THE DATA =
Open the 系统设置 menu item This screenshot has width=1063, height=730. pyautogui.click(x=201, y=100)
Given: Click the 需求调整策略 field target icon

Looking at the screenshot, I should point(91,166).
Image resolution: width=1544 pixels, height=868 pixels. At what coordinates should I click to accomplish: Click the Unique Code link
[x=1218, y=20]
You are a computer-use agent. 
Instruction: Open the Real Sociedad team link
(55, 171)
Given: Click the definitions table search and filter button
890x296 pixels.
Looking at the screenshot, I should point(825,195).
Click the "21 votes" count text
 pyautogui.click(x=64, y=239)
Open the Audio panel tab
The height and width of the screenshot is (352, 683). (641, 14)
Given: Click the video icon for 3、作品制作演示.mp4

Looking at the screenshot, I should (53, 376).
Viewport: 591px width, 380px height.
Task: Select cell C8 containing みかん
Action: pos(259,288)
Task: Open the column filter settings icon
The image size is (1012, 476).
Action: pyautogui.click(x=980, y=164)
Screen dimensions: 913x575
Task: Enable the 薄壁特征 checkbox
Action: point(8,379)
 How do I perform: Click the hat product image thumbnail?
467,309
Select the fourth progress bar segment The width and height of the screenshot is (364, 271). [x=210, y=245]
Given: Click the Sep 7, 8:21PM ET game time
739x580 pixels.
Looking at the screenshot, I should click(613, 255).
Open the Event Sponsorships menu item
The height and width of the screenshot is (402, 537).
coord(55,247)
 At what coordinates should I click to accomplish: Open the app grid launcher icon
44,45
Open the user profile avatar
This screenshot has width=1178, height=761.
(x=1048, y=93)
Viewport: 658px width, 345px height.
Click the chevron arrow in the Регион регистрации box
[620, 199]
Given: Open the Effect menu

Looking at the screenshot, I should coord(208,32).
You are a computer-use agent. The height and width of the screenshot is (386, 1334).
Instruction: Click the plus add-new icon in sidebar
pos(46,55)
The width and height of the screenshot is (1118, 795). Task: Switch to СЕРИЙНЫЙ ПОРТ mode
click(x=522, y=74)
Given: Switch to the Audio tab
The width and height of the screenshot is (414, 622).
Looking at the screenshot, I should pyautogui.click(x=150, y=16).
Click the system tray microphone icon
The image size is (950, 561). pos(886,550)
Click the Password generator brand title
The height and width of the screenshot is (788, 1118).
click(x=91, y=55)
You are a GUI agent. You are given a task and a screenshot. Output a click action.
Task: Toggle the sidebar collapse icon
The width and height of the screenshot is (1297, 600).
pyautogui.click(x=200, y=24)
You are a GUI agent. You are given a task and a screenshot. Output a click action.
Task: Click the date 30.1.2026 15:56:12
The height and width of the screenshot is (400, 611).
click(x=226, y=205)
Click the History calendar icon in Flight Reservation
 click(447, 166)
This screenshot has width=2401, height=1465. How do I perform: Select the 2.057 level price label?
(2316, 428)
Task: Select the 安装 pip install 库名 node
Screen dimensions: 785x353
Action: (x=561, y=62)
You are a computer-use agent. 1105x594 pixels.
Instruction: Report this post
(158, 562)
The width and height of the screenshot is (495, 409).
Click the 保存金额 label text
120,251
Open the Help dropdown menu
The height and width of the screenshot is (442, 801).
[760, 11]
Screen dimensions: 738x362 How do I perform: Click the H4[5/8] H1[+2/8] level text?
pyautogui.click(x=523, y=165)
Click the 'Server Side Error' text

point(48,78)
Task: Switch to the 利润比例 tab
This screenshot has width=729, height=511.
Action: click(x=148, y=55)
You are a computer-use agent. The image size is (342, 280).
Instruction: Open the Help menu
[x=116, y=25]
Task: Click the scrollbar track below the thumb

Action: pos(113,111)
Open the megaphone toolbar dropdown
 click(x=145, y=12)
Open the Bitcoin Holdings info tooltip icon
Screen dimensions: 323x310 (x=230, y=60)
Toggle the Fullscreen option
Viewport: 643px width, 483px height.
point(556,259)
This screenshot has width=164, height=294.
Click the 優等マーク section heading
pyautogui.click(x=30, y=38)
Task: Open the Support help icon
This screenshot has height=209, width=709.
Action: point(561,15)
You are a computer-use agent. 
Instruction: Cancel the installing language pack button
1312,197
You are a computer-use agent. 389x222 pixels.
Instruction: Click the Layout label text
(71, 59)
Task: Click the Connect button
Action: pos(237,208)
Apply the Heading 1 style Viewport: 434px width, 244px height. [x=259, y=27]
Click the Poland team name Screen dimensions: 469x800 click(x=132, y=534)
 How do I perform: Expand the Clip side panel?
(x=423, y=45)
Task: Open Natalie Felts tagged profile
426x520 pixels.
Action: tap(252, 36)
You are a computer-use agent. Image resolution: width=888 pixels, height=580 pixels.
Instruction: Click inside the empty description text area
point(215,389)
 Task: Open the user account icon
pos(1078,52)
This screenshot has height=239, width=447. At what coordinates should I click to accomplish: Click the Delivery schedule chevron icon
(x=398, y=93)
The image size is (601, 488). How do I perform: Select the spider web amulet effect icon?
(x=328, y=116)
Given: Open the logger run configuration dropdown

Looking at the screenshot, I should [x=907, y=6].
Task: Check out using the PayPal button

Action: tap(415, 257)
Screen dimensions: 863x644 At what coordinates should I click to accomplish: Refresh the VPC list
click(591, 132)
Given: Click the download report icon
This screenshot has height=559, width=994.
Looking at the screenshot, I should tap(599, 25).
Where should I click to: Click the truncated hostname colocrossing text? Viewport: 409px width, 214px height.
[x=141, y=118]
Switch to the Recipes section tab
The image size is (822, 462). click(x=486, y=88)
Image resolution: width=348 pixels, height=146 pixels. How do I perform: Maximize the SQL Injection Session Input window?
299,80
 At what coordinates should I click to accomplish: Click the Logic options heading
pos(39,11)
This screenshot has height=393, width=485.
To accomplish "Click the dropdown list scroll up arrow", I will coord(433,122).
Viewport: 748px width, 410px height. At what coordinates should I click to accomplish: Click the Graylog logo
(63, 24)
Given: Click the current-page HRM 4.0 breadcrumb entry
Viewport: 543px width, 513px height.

EXERCISE DESCRIPTION = Convert the material above into a JSON list of strings with one string per line. Leave out the blank lines.

WORKED ANSWER =
[
  "Open the 系统设置 menu item This screenshot has width=1063, height=730. pyautogui.click(x=201, y=100)",
  "Given: Click the 需求调整策略 field target icon",
  "Looking at the screenshot, I should point(91,166).",
  "Image resolution: width=1544 pixels, height=868 pixels. At what coordinates should I click to accomplish: Click the Unique Code link",
  "[x=1218, y=20]",
  "You are a computer-use agent. ",
  "Instruction: Open the Real Sociedad team link",
  "(55, 171)",
  "Given: Click the definitions table search and filter button",
  "890x296 pixels.",
  "Looking at the screenshot, I should point(825,195).",
  "Click the \"21 votes\" count text",
  " pyautogui.click(x=64, y=239)",
  "Open the Audio panel tab",
  "The height and width of the screenshot is (352, 683). (641, 14)",
  "Given: Click the video icon for 3、作品制作演示.mp4",
  "Looking at the screenshot, I should (53, 376).",
  "Viewport: 591px width, 380px height.",
  "Task: Select cell C8 containing みかん",
  "Action: pos(259,288)",
  "Task: Open the column filter settings icon",
  "The image size is (1012, 476).",
  "Action: pyautogui.click(x=980, y=164)",
  "Screen dimensions: 913x575",
  "Task: Enable the 薄壁特征 checkbox",
  "Action: point(8,379)",
  " How do I perform: Click the hat product image thumbnail?",
  "467,309",
  "Select the fourth progress bar segment The width and height of the screenshot is (364, 271). [x=210, y=245]",
  "Given: Click the Sep 7, 8:21PM ET game time",
  "739x580 pixels.",
  "Looking at the screenshot, I should click(613, 255).",
  "Open the Event Sponsorships menu item",
  "The height and width of the screenshot is (402, 537).",
  "coord(55,247)",
  " At what coordinates should I click to accomplish: Open the app grid launcher icon",
  "44,45",
  "Open the user profile avatar",
  "This screenshot has width=1178, height=761.",
  "(x=1048, y=93)",
  "Viewport: 658px width, 345px height.",
  "Click the chevron arrow in the Регион регистрации box",
  "[620, 199]",
  "Given: Open the Effect menu",
  "Looking at the screenshot, I should coord(208,32).",
  "You are a computer-use agent. The height and width of the screenshot is (386, 1334).",
  "Instruction: Click the plus add-new icon in sidebar",
  "pos(46,55)",
  "The width and height of the screenshot is (1118, 795). Task: Switch to СЕРИЙНЫЙ ПОРТ mode",
  "click(x=522, y=74)",
  "Given: Switch to the Audio tab",
  "The width and height of the screenshot is (414, 622).",
  "Looking at the screenshot, I should pyautogui.click(x=150, y=16).",
  "Click the system tray microphone icon",
  "The image size is (950, 561). pos(886,550)",
  "Click the Password generator brand title",
  "The height and width of the screenshot is (788, 1118).",
  "click(x=91, y=55)",
  "You are a GUI agent. You are given a task and a screenshot. Output a click action.",
  "Task: Toggle the sidebar collapse icon",
  "The width and height of the screenshot is (1297, 600).",
  "pyautogui.click(x=200, y=24)",
  "You are a GUI agent. You are given a task and a screenshot. Output a click action.",
  "Task: Click the date 30.1.2026 15:56:12",
  "The height and width of the screenshot is (400, 611).",
  "click(x=226, y=205)",
  "Click the History calendar icon in Flight Reservation",
  " click(447, 166)",
  "This screenshot has width=2401, height=1465. How do I perform: Select the 2.057 level price label?",
  "(2316, 428)",
  "Task: Select the 安装 pip install 库名 node",
  "Screen dimensions: 785x353",
  "Action: (x=561, y=62)",
  "You are a computer-use agent. 1105x594 pixels.",
  "Instruction: Report this post",
  "(158, 562)",
  "The width and height of the screenshot is (495, 409).",
  "Click the 保存金额 label text",
  "120,251",
  "Open the Help dropdown menu",
  "The height and width of the screenshot is (442, 801).",
  "[760, 11]",
  "Screen dimensions: 738x362 How do I perform: Click the H4[5/8] H1[+2/8] level text?",
  "pyautogui.click(x=523, y=165)",
  "Click the 'Server Side Error' text",
  "point(48,78)",
  "Task: Switch to the 利润比例 tab",
  "This screenshot has width=729, height=511.",
  "Action: click(x=148, y=55)",
  "You are a computer-use agent. The image size is (342, 280).",
  "Instruction: Open the Help menu",
  "[x=116, y=25]",
  "Task: Click the scrollbar track below the thumb",
  "Action: pos(113,111)",
  "Open the megaphone toolbar dropdown",
  " click(x=145, y=12)",
  "Open the Bitcoin Holdings info tooltip icon",
  "Screen dimensions: 323x310 (x=230, y=60)",
  "Toggle the Fullscreen option",
  "Viewport: 643px width, 483px height.",
  "point(556,259)",
  "This screenshot has width=164, height=294.",
  "Click the 優等マーク section heading",
  "pyautogui.click(x=30, y=38)",
  "Task: Open the Support help icon",
  "This screenshot has height=209, width=709.",
  "Action: point(561,15)",
  "You are a computer-use agent. ",
  "Instruction: Cancel the installing language pack button",
  "1312,197",
  "You are a computer-use agent. 389x222 pixels.",
  "Instruction: Click the Layout label text",
  "(71, 59)",
  "Task: Click the Connect button",
  "Action: pos(237,208)",
  "Apply the Heading 1 style Viewport: 434px width, 244px height. [x=259, y=27]",
  "Click the Poland team name Screen dimensions: 469x800 click(x=132, y=534)",
  " How do I perform: Expand the Clip side panel?",
  "(x=423, y=45)",
  "Task: Open Natalie Felts tagged profile",
  "426x520 pixels.",
  "Action: tap(252, 36)",
  "You are a computer-use agent. Image resolution: width=888 pixels, height=580 pixels.",
  "Instruction: Click inside the empty description text area",
  "point(215,389)",
  " Task: Open the user account icon",
  "pos(1078,52)",
  "This screenshot has height=239, width=447. At what coordinates should I click to accomplish: Click the Delivery schedule chevron icon",
  "(x=398, y=93)",
  "The image size is (601, 488). How do I perform: Select the spider web amulet effect icon?",
  "(x=328, y=116)",
  "Given: Open the logger run configuration dropdown",
  "Looking at the screenshot, I should [x=907, y=6].",
  "Task: Check out using the PayPal button",
  "Action: tap(415, 257)",
  "Screen dimensions: 863x644 At what coordinates should I click to accomplish: Refresh the VPC list",
  "click(591, 132)",
  "Given: Click the download report icon",
  "This screenshot has height=559, width=994.",
  "Looking at the screenshot, I should tap(599, 25).",
  "Where should I click to: Click the truncated hostname colocrossing text? Viewport: 409px width, 214px height.",
  "[x=141, y=118]",
  "Switch to the Recipes section tab",
  "The image size is (822, 462). click(x=486, y=88)",
  "Image resolution: width=348 pixels, height=146 pixels. How do I perform: Maximize the SQL Injection Session Input window?",
  "299,80",
  " At what coordinates should I click to accomplish: Click the Logic options heading",
  "pos(39,11)",
  "This screenshot has height=393, width=485.",
  "To accomplish \"Click the dropdown list scroll up arrow\", I will coord(433,122).",
  "Viewport: 748px width, 410px height. At what coordinates should I click to accomplish: Click the Graylog logo",
  "(63, 24)",
  "Given: Click the current-page HRM 4.0 breadcrumb entry",
  "Viewport: 543px width, 513px height."
]